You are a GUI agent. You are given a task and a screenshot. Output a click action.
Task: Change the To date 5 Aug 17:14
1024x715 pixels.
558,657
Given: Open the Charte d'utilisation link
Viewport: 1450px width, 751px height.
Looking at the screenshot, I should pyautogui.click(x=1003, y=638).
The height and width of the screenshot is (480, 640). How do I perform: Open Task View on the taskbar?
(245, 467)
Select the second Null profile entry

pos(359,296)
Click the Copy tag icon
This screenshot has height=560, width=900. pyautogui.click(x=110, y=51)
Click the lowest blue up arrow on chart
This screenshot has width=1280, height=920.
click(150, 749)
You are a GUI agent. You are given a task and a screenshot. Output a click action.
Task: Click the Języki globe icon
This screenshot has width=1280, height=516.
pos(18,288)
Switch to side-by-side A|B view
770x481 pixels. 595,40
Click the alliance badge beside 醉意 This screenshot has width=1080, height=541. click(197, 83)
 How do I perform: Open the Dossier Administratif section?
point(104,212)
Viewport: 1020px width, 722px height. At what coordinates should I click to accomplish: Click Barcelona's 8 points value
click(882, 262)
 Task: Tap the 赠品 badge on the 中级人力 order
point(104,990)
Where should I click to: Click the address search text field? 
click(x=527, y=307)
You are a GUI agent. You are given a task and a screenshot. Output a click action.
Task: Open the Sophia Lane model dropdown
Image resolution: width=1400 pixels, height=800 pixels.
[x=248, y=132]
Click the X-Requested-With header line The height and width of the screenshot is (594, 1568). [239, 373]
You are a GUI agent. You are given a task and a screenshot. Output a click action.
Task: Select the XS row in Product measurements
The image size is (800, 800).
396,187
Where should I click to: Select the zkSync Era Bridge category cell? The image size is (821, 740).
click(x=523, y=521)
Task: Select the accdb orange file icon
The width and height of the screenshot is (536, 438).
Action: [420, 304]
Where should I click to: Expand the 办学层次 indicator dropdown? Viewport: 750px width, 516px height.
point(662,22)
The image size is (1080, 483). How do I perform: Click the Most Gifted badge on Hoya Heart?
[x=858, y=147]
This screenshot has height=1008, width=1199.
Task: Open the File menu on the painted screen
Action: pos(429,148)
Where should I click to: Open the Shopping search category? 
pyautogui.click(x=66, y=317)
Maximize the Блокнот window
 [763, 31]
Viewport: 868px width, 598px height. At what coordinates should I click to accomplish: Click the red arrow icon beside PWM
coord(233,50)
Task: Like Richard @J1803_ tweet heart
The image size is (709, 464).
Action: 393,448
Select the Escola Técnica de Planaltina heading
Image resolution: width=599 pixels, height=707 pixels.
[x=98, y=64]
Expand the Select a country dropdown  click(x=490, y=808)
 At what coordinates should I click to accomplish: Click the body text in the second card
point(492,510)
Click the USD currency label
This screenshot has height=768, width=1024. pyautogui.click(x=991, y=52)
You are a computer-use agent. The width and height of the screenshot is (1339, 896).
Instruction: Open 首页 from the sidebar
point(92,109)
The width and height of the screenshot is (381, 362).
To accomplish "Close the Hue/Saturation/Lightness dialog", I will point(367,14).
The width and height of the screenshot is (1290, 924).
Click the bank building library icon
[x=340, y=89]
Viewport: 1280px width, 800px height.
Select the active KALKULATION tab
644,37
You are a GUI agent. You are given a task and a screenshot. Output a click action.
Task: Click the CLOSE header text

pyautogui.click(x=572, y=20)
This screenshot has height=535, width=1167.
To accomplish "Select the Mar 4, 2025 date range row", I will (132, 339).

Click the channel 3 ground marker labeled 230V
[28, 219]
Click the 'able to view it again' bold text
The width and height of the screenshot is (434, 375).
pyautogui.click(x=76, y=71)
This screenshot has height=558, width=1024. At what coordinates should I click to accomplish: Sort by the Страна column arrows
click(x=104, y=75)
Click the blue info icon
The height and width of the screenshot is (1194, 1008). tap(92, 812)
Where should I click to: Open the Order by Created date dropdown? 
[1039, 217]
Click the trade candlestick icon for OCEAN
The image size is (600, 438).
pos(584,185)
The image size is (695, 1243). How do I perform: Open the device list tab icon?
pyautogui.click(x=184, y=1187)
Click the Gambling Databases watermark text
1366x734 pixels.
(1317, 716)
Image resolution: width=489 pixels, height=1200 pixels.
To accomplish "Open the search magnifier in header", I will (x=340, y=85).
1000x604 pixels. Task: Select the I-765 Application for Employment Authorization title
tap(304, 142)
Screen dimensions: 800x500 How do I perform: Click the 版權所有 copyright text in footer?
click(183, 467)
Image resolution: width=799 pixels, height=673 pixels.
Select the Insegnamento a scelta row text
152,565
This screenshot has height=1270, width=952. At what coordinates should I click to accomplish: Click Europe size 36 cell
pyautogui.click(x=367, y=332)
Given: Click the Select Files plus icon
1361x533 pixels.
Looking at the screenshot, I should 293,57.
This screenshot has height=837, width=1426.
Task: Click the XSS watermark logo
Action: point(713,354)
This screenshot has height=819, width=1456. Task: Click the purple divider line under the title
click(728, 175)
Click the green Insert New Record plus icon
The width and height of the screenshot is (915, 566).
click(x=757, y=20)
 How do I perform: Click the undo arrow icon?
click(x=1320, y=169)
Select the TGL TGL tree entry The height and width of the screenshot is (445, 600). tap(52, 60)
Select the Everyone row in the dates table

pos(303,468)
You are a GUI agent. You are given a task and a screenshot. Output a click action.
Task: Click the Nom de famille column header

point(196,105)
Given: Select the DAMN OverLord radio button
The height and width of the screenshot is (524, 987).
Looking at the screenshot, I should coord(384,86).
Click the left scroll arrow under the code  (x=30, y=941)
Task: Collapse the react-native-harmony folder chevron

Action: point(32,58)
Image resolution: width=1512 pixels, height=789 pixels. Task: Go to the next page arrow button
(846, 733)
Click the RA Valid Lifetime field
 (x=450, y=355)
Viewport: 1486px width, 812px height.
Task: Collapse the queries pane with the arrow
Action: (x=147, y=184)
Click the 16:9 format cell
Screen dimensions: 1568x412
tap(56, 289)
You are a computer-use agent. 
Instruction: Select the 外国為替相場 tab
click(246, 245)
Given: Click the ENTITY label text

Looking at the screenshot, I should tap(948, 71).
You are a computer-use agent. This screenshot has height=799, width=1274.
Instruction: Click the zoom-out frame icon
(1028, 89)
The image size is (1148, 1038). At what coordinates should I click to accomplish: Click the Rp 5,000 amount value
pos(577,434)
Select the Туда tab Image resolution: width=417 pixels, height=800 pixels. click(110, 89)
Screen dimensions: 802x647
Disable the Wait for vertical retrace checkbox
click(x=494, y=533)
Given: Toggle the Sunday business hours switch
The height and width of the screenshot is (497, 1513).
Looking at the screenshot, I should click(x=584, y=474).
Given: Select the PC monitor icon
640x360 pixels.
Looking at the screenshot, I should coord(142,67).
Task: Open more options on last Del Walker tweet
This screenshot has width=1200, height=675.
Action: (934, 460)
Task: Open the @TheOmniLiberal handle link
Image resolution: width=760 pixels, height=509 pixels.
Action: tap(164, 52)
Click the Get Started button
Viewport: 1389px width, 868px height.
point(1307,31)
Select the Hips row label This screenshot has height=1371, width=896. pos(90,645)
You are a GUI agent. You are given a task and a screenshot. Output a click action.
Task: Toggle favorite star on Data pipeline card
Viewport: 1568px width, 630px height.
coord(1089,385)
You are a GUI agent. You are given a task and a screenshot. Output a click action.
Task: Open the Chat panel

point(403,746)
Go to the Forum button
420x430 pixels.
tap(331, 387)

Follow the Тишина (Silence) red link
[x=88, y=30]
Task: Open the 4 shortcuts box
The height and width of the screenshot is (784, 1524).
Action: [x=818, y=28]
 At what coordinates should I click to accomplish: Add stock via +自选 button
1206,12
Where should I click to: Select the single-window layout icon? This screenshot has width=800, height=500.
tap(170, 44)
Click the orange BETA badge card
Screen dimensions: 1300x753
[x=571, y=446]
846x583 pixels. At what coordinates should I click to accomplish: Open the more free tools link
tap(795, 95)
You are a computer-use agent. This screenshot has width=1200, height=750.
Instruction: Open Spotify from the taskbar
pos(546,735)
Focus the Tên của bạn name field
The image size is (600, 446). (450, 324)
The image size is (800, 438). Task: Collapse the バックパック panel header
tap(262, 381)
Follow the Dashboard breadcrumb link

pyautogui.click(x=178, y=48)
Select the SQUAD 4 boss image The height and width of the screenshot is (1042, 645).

▶ _The task_
Leave out every line above except those from the line with "Given: Click the ENTITY label text" up to and including the line with "Screen dimensions: 802x647", and copy those exactly.

▶ _Task solution_
Given: Click the ENTITY label text

Looking at the screenshot, I should tap(948, 71).
You are a computer-use agent. This screenshot has height=799, width=1274.
Instruction: Click the zoom-out frame icon
(1028, 89)
The image size is (1148, 1038). At what coordinates should I click to accomplish: Click the Rp 5,000 amount value
pos(577,434)
Select the Туда tab Image resolution: width=417 pixels, height=800 pixels. click(110, 89)
Screen dimensions: 802x647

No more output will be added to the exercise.